Вдвоем они тщательно осмотрели постройку. Изнутри она оказалась еще довольно крепкой, но наружная обшивка и стропила подгнили от сырости.
— Ну ясно — черная сосна, — качал головой отец, — да еще, верно, в сухом месте росла. Для такого дерева вода — гроб. Будь оно из нашего леса, так бы не трухлявело.
— Как ты думаешь — не рухнет?
— Да нет… Еще постоит… Но надолго его не хватит. Лучше бы, конечно, заменить подгнившие балки. Боюсь, как бы еще в углах грибка не было, нам с тобой туда не подобраться.
— Ну, а если не хватит денег на ремонт…
Вашек произнес это неуверенно, вполголоса; отец круто обернулся.
— Вот оно как… Стало быть, на безденежье… Не велика ж корысть жениться на богатой невесте. А я думал, ты на золотое ложе идешь…
— Где там! Кое-какие деньжата были, но ведь Бервиц все всадил в зверинец. Ты только посчитай — пять слонов, белые медведи, три тюленя, два верблюда.
— Глупо было дарить тебе к свадьбе вместо приданого верблюдов. По мне, так парочка поросят куда полезнее этих тварей. Упрямые, как дьявол, дурные, как старая баба, да еще и кусаются, окаянные!
— Бервиц и слушать не хочет. Все рассказывает мне, какие он штуки выделывал с верблюдами в Тегеране, а я хоть убей не знаю, как без палки заставить Гасана встать, когда он ложится не вовремя.
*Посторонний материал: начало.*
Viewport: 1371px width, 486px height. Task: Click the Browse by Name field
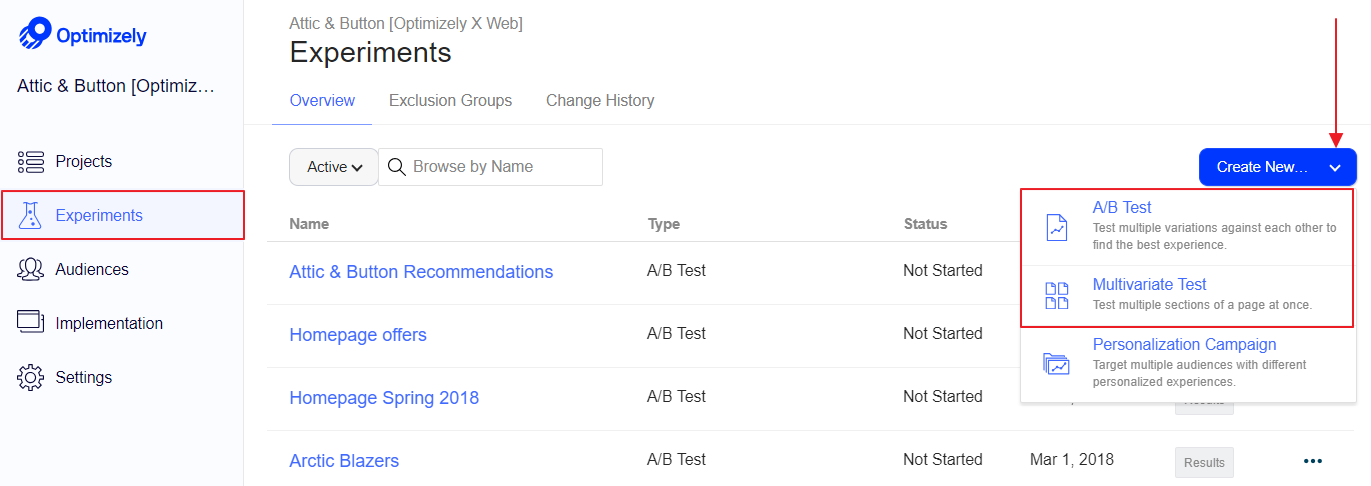pyautogui.click(x=491, y=167)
На хищника хоть жратва действует, а эти уроды, если и дашь кусок получше, глянут на тебя с презрением и снова за жвачку.
— С лошадьми дело другое, верно?
— Эх, кони-коники! Разве сравнишь? Статные, гибкие, а какие умницы!.. Я люблю своих кошек, да и медведей тоже, с ними не скучно, и посмеешься и повозишься, но до лошадей им далеко, — как встречают меня, как стараются! Вот настоящие цирковые животные. А Бервиц норовит взять количеством, ошеломить публику. Боюсь, он тратится не по карману. Еще один такой год, как нынче, и зверинец съест все его капиталы.
— Ну, надо полагать, в будущем году мы с лихвой возместим убытки.
— Да, но как быть с ремонтом?
— Что ж, парень, коли не хватает пороху на ремонт, надо самим спасать, что можно. Низ не худо бы выкрасить, а стены снаружи покрыть лаком или проолифить.
— Но ведь это тоже обойдется недешево?
— Даром, сынок, и перепел не кричит.
Вашек кивнул и печальным взглядом обвел пустынный манеж и погруженный в полумрак амфитеатр. То был его мир, он посвятил ему себя без остатка, и Вашека вдруг пронизал страх: что, если все это рухнет, прежде чем он окажется в силах противостоять судьбе? Его взгляд задержался наверху, на фонариках-окнах.
— Надо, отец, взглянуть еще вон на те балки. От них зависит жизнь людей.
Он отвязал от стены у входа веревочную лестницу и придержал ее, чтобы отцу удобнее было взбираться наверх. Затем сам в прыжке ухватился за перекладину и, легко перебирая руками, быстро поднял под купол свое атлетическое тело.